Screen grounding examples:
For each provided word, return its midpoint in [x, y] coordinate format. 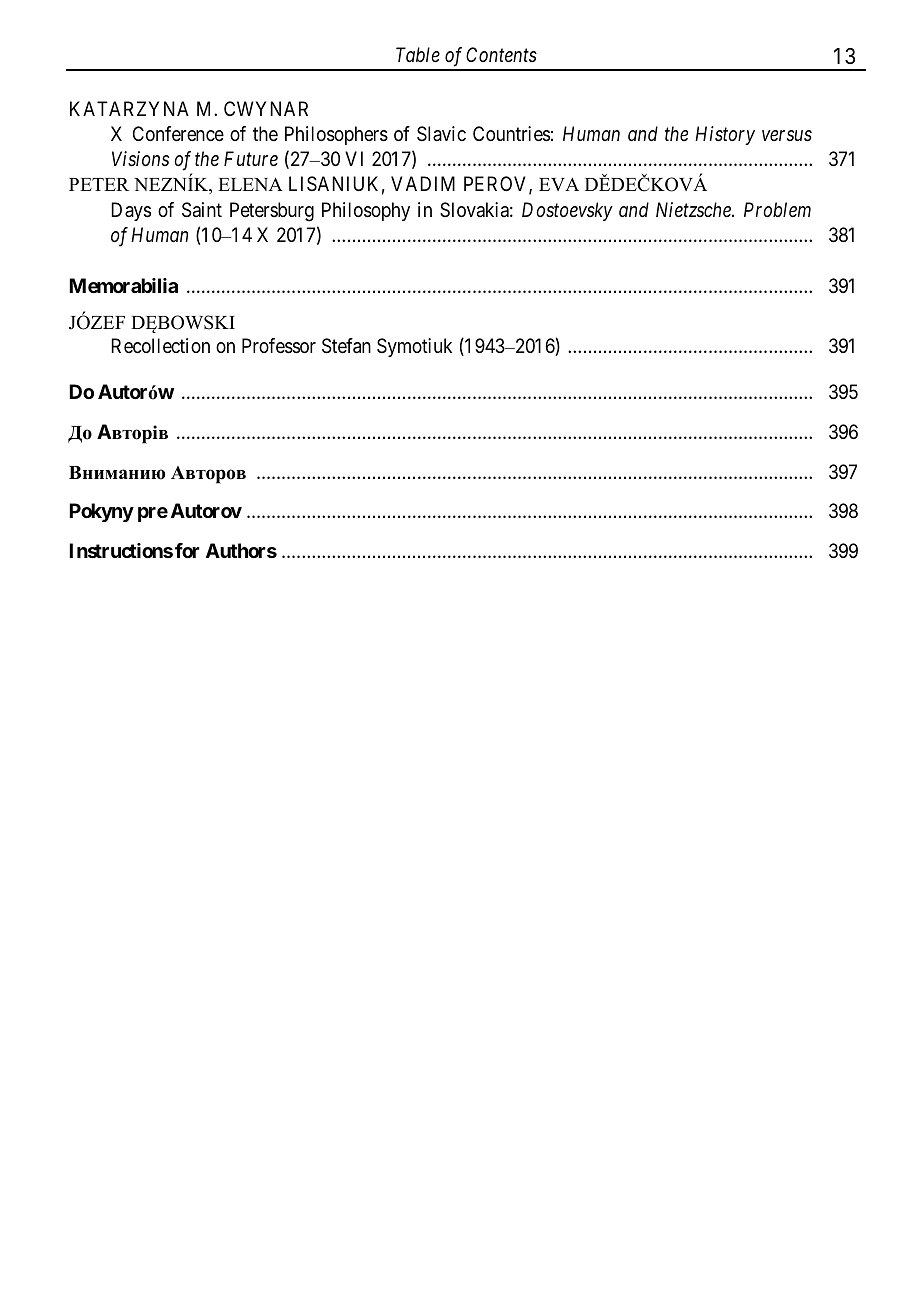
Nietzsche [694, 209]
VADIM [423, 183]
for [187, 550]
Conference [178, 134]
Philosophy [366, 211]
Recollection [160, 345]
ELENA [250, 184]
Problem [777, 209]
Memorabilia [123, 285]
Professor [279, 346]
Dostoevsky [567, 211]
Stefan [346, 346]
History [725, 135]
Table [418, 54]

» What to produce:
Update the material above by changing "midpoint" to "center point", leaving every other part unchanged. Omit the pictures from your answer.

» Final result:
For each provided word, return its center point in [x, y] coordinate format. 
Nietzsche [694, 209]
VADIM [423, 183]
for [187, 550]
Conference [178, 134]
Philosophy [366, 211]
Recollection [160, 345]
ELENA [250, 184]
Problem [777, 209]
Memorabilia [123, 285]
Professor [279, 346]
Dostoevsky [567, 211]
Stefan [346, 346]
History [725, 135]
Table [418, 54]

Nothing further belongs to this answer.